Ackater / writing.com-archival

Utility for downloading Interactives from Writing.com
https://ackater.github.io/writing.com-archival
23 stars 3 forks source link

Handle writing.com's encoding #12

Open Ackater opened 5 years ago

Ackater commented 5 years ago

Titles in chapters as well as outlines seem to be encoded in latin-1, while the actual text content is encoded in unicode fine.

Ackater commented 5 years ago

This has left me more confused than not:

Using https://www.writing.com/main/interact/item_id/1924673-Acquiring-Powers-2/action/outline as a test

https://www.writing.com/main/interact/item_id/1924673-Acquiring-Powers-2/map/114331111 chapter title seems to be encoded in windows-1252 because … does not exist in latin-1. This one also shows the choice at the top being encoded in utf-8.
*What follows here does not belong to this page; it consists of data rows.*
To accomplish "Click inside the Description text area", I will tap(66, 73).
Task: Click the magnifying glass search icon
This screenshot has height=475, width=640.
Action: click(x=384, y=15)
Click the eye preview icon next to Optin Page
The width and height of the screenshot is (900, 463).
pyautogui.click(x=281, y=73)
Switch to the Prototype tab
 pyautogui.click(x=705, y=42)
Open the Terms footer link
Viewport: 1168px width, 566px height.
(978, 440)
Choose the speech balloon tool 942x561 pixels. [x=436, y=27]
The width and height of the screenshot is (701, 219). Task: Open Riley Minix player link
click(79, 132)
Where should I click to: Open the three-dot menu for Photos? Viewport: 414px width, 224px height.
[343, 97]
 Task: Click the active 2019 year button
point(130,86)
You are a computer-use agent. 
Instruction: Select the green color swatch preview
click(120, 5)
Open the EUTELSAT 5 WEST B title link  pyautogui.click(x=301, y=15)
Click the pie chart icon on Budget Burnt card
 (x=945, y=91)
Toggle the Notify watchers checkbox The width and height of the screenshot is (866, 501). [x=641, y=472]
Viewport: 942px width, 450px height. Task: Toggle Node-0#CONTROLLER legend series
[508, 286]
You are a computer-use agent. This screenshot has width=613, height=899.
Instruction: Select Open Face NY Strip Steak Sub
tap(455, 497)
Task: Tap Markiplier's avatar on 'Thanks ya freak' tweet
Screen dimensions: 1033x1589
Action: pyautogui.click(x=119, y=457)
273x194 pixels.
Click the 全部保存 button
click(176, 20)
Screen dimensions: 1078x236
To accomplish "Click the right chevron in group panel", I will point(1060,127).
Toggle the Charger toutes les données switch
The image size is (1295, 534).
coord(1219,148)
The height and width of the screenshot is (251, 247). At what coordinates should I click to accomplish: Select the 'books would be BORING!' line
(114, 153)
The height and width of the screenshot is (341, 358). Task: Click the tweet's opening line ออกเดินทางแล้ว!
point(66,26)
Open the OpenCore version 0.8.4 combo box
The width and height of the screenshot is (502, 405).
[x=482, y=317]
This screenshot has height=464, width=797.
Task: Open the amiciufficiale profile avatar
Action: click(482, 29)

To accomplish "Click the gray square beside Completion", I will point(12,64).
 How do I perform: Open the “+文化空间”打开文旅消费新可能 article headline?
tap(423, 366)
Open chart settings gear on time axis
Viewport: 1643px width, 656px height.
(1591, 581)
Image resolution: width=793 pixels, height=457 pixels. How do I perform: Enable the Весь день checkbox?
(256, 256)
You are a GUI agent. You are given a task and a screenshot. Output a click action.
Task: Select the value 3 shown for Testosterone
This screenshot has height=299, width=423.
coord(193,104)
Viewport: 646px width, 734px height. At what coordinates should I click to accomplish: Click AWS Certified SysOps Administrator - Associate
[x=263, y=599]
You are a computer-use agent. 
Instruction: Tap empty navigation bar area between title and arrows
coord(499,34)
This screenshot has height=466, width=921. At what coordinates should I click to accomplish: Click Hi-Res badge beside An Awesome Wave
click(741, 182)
on the other hand, https://www.writing.com/main/interact/item_id/1924673-Acquiring-Powers-2/map/1133322211222121221211411222211121131111111112222112222213111212231112114231121141133111212322211112211232231241212122211112232 chapter title is in utf-8 perfectly fine

Should every piece be decoded in latin-1 by default, then attempted in UTF-8, then windows-1252, then latin-1?!?

Ackater commented 4 years ago

Found another fun one: search pages will cut off multi-byte utf-8 character in the middle of the character for ellipsis.